### PASSAGE GIVEN
# Coyote killing video



## Lukeos (Oct 12, 2008)

Me and my buddy got one of our calls on my video camera, it came in at about 10 yards. Shoulda had a shotgun lol. Here it is.


----------



## kvernum3 (Aug 8, 2005)

ya that was a good call call.. it was fun


----------



## dynarider68 (Mar 18, 2007)

that was freakin SWEEEEEEEEEET!! way to go..


----------



## Spanker (Jun 27, 2007)

Luke!
Excellent video. Did you shoot that one with your freshly painted Cow gun? I thought I saw the barrel of it at the end of the video.


----------



## Fallguy (Jan 23, 2004)

Cool video. We want to try that sometime.


----------



## nosib (Dec 4, 2008)

That coyote was thinking he had a nice hot meal...... until he saw you two standing there and he decided to make mental note that he should never come to a call anymore. The bad thing was that he came a little too close and got shot so that mental note is gone.


----------



## hunt4P&amp;Y (Sep 23, 2004)

Very good video!


----------



## johngfoster (Oct 21, 2007)

Very nice!

### RECORDS SHOWN
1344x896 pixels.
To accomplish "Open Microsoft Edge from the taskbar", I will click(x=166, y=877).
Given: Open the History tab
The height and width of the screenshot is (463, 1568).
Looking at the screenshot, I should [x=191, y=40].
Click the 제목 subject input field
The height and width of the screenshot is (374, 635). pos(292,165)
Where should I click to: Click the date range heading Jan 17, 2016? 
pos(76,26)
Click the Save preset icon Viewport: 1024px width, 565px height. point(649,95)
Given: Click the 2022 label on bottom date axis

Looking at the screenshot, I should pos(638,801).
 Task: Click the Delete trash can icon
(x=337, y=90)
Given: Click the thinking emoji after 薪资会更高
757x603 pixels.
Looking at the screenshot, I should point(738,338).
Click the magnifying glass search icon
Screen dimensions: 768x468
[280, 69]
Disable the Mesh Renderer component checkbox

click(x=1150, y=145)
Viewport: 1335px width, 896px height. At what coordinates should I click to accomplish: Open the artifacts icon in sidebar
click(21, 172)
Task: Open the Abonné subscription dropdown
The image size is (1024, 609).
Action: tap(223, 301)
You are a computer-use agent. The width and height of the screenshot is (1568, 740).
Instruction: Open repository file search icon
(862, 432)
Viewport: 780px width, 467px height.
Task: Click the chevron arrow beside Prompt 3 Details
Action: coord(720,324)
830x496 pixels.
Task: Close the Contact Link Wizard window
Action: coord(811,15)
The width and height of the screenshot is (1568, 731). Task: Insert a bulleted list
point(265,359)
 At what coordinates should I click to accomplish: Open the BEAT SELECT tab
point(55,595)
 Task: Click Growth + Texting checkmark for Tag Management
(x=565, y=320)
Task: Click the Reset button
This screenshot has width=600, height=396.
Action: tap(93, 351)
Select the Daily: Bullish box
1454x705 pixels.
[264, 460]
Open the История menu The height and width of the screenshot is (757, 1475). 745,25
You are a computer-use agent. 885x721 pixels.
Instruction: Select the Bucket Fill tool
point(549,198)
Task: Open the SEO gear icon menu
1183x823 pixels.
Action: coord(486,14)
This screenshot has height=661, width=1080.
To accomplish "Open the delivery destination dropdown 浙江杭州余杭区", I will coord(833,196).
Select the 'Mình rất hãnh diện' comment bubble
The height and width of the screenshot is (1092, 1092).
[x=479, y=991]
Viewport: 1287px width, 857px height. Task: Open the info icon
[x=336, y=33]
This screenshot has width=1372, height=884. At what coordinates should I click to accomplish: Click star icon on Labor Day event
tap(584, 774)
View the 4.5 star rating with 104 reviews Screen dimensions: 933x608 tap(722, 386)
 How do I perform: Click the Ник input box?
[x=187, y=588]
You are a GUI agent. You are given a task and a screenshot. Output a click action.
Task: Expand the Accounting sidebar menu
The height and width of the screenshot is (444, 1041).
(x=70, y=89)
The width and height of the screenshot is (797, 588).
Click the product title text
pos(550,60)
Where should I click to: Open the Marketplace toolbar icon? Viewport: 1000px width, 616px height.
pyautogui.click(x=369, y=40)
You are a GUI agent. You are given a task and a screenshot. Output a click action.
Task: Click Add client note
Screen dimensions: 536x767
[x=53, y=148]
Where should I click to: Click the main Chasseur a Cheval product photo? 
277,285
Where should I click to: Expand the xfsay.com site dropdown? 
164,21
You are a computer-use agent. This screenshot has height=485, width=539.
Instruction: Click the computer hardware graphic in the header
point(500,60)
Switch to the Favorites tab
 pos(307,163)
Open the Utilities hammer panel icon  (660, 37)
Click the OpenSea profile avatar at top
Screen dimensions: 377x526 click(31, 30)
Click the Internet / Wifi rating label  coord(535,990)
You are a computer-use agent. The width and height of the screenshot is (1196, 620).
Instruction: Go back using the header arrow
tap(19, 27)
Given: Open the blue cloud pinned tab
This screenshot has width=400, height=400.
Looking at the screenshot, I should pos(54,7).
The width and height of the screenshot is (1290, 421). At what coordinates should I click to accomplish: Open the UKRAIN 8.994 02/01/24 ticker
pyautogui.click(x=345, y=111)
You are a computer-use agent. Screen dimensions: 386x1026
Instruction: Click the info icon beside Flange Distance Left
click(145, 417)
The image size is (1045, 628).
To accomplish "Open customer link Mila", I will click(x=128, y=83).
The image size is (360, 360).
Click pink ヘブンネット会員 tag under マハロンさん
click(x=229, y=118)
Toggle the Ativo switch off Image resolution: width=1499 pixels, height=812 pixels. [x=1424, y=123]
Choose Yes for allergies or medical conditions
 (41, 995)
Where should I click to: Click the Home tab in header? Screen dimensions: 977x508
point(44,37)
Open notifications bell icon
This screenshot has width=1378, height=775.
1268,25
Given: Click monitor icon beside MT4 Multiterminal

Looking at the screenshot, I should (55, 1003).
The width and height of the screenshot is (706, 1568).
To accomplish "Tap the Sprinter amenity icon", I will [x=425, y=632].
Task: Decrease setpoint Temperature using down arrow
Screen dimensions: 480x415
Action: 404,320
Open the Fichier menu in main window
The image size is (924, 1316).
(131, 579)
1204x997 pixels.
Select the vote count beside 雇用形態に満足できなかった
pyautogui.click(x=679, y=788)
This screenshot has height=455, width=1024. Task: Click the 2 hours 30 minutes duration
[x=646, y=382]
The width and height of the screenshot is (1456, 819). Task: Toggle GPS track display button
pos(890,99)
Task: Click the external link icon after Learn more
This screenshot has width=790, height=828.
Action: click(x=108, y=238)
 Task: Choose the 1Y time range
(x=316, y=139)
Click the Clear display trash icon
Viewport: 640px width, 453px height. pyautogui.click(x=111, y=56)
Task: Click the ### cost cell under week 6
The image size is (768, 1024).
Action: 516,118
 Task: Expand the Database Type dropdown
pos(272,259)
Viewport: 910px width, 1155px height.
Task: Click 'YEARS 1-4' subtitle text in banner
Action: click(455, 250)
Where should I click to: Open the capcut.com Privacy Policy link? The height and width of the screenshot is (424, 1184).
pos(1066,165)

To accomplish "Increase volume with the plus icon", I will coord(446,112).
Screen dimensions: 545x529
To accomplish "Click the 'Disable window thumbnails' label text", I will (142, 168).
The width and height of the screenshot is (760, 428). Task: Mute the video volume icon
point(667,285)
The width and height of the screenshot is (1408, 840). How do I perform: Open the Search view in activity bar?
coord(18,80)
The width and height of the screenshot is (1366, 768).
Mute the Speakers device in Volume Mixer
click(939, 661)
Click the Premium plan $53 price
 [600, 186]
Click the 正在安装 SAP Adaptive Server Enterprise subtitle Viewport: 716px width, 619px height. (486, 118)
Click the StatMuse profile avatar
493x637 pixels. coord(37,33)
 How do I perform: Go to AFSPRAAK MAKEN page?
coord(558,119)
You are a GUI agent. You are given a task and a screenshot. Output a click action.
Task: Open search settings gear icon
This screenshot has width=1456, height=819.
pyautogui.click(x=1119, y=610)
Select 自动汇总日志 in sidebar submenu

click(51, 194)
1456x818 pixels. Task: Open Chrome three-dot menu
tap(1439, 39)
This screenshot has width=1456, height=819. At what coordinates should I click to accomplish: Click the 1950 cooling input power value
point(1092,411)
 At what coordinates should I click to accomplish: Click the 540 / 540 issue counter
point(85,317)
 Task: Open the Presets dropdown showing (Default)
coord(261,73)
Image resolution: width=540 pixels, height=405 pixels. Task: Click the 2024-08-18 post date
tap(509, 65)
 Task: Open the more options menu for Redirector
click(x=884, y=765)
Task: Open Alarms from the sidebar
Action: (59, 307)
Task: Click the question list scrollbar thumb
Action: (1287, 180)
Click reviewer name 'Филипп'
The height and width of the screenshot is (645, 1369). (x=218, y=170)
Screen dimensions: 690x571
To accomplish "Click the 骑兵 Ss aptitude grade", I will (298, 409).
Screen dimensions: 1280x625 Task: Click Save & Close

### WORK TO DO
• 1. Which posters in the coyote video thread show a join date in 2007? List their usernames.
• 2. Rewrite the part of the coyote video thread starting with "Excellent video. Did" and going on through "(Jan 23, 2004)", and change "barrel" to "muzzle".

### ANSWERS FOR THIS EXERCISE
• 1. dynarider68, Spanker, johngfoster

• 2.
Excellent video. Did you shoot that one with your freshly painted Cow gun? I thought I saw the muzzle of it at the end of the video.


----------



## Fallguy (Jan 23, 2004)